I deal with all aspects of spinal cord injury; no real specialty.
What project is of most interest to you now? Any projects you are currently working on?
While research on a cure for paralysis is always exciting to be part of, my main area of academic interest recently has been in teaching residents and medical students about spinal cord injury. Presently, I have been involved in curriculum development for the new Hofstra North Shore-Long Island Jewish School of Medicine which enrolls its first class on August 1, 2011. It is outstanding that disability education has been included for our medical students.
What are your views on: A cure for SCI? Regeneration of nerves? Stem cells?
Views on cure/regeneration/stem cells — I am hopeful and fully expect an evolution of treatments that will result in gradually better neurological outcomes after SCI. I do not expect a single curative treatment to emerge in the near future. Presently, I never make cure the focus of discussion with patients. Rather, I try to give a realistic neurologic prognosis, stressing optimistically what the patient will likely be able to do as they go through the rehabilitation process.

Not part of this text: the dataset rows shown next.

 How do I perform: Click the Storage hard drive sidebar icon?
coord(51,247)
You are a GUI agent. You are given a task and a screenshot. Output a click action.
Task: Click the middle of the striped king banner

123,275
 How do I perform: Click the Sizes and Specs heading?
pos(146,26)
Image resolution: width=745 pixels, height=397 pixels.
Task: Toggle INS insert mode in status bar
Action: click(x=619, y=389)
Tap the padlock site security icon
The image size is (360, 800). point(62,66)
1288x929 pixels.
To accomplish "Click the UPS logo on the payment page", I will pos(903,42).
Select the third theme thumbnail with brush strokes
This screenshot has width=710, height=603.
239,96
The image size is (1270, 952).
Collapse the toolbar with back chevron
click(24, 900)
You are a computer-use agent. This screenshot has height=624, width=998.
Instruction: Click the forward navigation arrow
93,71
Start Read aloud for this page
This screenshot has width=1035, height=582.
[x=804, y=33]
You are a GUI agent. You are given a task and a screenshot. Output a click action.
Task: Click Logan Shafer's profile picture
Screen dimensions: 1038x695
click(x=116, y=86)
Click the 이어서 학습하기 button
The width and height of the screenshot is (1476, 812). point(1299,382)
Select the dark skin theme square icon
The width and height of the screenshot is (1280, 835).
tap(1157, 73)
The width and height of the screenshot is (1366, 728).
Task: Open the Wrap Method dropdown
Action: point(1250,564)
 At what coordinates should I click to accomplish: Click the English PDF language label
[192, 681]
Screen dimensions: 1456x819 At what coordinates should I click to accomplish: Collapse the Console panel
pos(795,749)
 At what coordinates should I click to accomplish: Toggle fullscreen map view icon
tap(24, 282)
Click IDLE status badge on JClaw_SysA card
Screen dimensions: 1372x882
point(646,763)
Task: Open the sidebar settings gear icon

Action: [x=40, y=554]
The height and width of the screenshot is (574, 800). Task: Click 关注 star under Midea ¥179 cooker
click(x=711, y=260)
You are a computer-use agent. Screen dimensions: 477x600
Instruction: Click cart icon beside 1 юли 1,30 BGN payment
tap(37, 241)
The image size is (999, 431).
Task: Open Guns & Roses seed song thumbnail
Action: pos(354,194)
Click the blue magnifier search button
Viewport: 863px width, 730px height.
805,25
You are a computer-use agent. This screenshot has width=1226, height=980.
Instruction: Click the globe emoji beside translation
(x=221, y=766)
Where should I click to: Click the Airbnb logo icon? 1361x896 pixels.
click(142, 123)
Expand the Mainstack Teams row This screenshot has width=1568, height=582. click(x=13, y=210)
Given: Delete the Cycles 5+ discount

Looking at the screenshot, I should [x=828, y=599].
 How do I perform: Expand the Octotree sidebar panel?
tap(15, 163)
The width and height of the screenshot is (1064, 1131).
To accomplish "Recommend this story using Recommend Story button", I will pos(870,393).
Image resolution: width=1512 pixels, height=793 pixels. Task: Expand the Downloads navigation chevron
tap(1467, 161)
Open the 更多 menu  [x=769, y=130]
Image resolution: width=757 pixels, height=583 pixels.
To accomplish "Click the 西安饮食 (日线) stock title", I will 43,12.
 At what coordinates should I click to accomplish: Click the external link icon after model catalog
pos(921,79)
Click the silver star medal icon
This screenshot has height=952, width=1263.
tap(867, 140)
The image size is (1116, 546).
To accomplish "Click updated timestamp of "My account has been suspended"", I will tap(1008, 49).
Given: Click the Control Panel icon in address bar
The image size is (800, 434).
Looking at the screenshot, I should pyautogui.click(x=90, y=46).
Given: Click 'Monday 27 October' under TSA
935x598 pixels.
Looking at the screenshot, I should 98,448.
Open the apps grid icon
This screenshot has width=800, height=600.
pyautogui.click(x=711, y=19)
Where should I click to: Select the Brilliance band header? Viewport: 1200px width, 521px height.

Even if there is a cure, recovery will take a long time. ATBF has therefore focused on Quality of Life. Do you agree that this is an important direction to head in?
I was thrilled with the change in direction of the Brown Foundation. I have always been struck by those persons who after injury focused their full attention on cure. It seemed to me that these individuals were not participating in life, and as a result, they were unhappy. Conversely, people with SCI who went back to school, work, socializing, sports, creative pursuits, etc. are almost always happy and rate the quality of their lives as high. Quality of life, to me, is everything.
From your experience and knowledge about spinal cord related injury and that one moment in time when a life can change in a second — what is your message to parents and their children?
As a parent of three children ages 13-20, my message to parents is to maintain regular high quality communication with your children. Talk openly, honestly and frequently.
Adam B. Stein, M.D., is a member of the ATBF Medical Advisory Board and Chairman of the Department of Physical Medicine and Rehabilitation for The Hofstra North Shore-Long Island Jewish School of Medicine and The North Shore-Long Island Jewish Health System.